**DOCUMENT TEXT:**
Library Icebreaker

Title

Library Icebreaker

Description Librarians can flip key using-the-library talking points and engage students in discussion with this icebreaker activity. These questions address some of the top/most-frequently-pondered questions that first year students have about using the library.

Questions (can be adapted):

  • What is Google Scholar?
  • What if a book or article I need is not at Duke?
  • Is there an easy way to cite & organize all my sources?
  • Isn’t everything on Google?
Steps
  1. Pass index cards out (1 per row/3 students to a card)
  2. Ask students to discuss with their partner/group what they think the answer is to the question. Give them 1-2 minutes.
  3. Ask each group to state their question and answer to the class. Librarian can chime in with additional info/answers to the question.
Tags beyond-google; in-class;
Time 10 minutes (during class)
Attachments None. Index cards on Lilly podium, in Music Library, Bostock 023, or make your own!

**WRITTEN PROBLEM 1:** In the library icebreaker activity, how many students share each index card?
**WRITTEN PROBLEM 2:** Why were the questions in the library icebreaker activity chosen? Answer in one to three sentences.
**WRITTEN PROBLEM 3:** From the library icebreaker activity, copy everything from "Questions (can be" down to "minutes (during class)".

**RECORD EXCERPTS:**
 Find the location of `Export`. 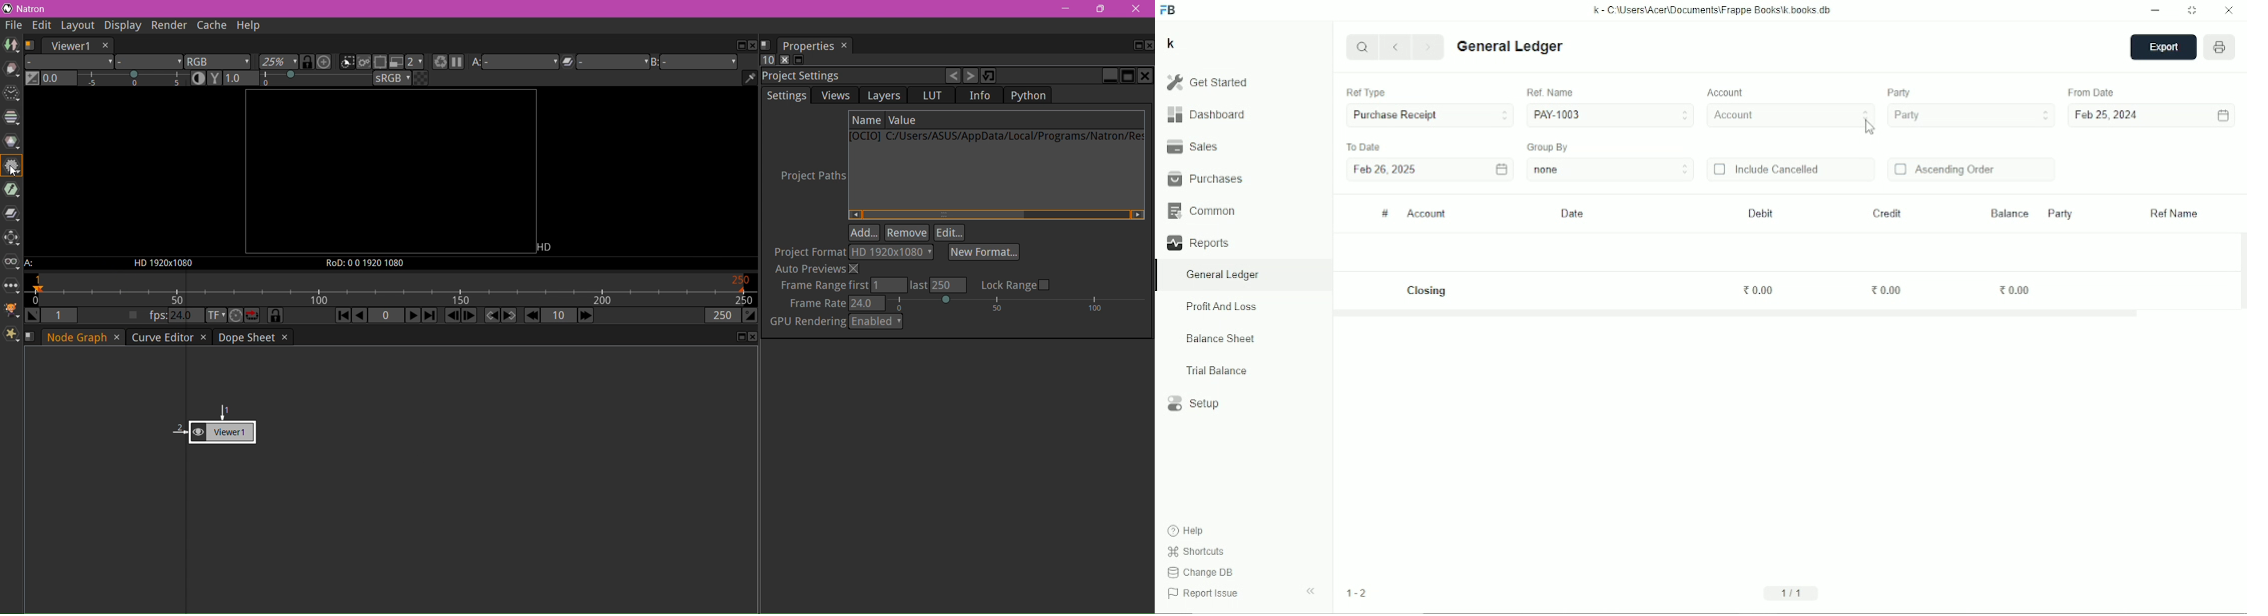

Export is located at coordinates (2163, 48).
* * *
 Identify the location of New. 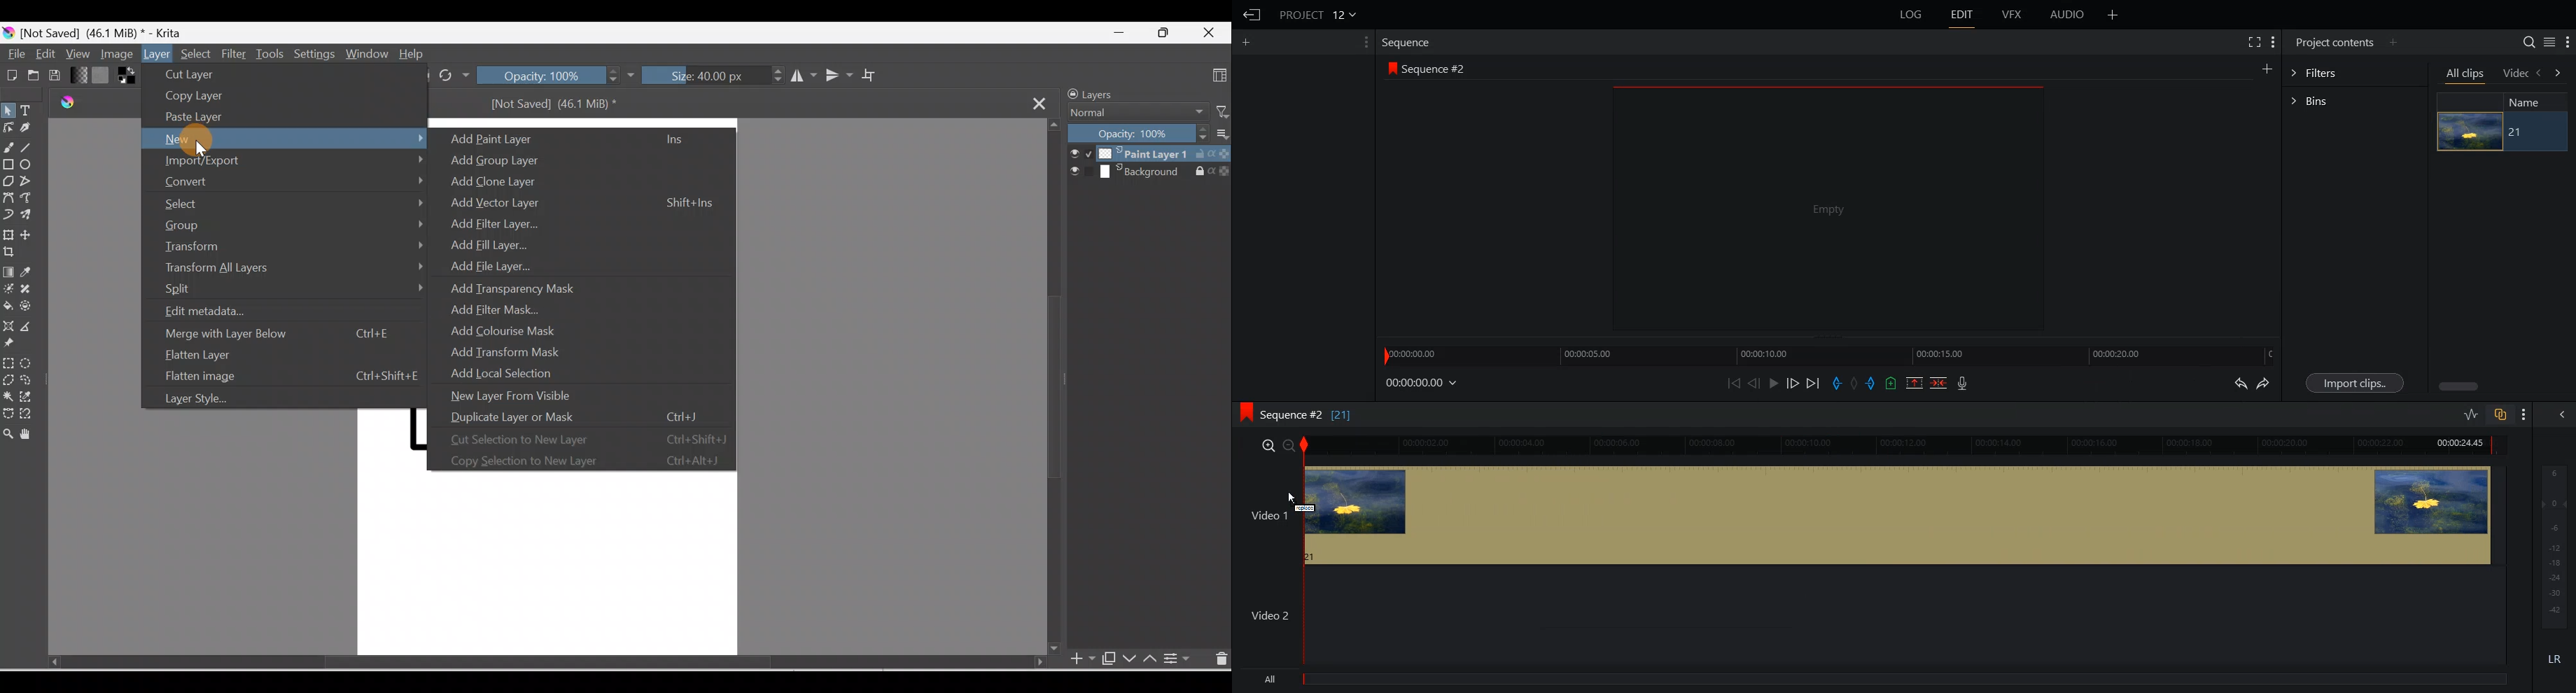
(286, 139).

**EXERCISE RESULT 1:** Three students share each card, with one card per row.

**EXERCISE RESULT 2:** The questions cover some of the top, most frequently pondered questions that first-year students have about using the library. This lets librarians engage students in discussion of key talking points about using the library.

**EXERCISE RESULT 3:**
Questions (can be adapted):

  • What is Google Scholar?
  • What if a book or article I need is not at Duke?
  • Is there an easy way to cite & organize all my sources?
  • Isn’t everything on Google?
Steps
  1. Pass index cards out (1 per row/3 students to a card)
  2. Ask students to discuss with their partner/group what they think the answer is to the question. Give them 1-2 minutes.
  3. Ask each group to state their question and answer to the class. Librarian can chime in with additional info/answers to the question.
Tags beyond-google; in-class;
Time 10 minutes (during class)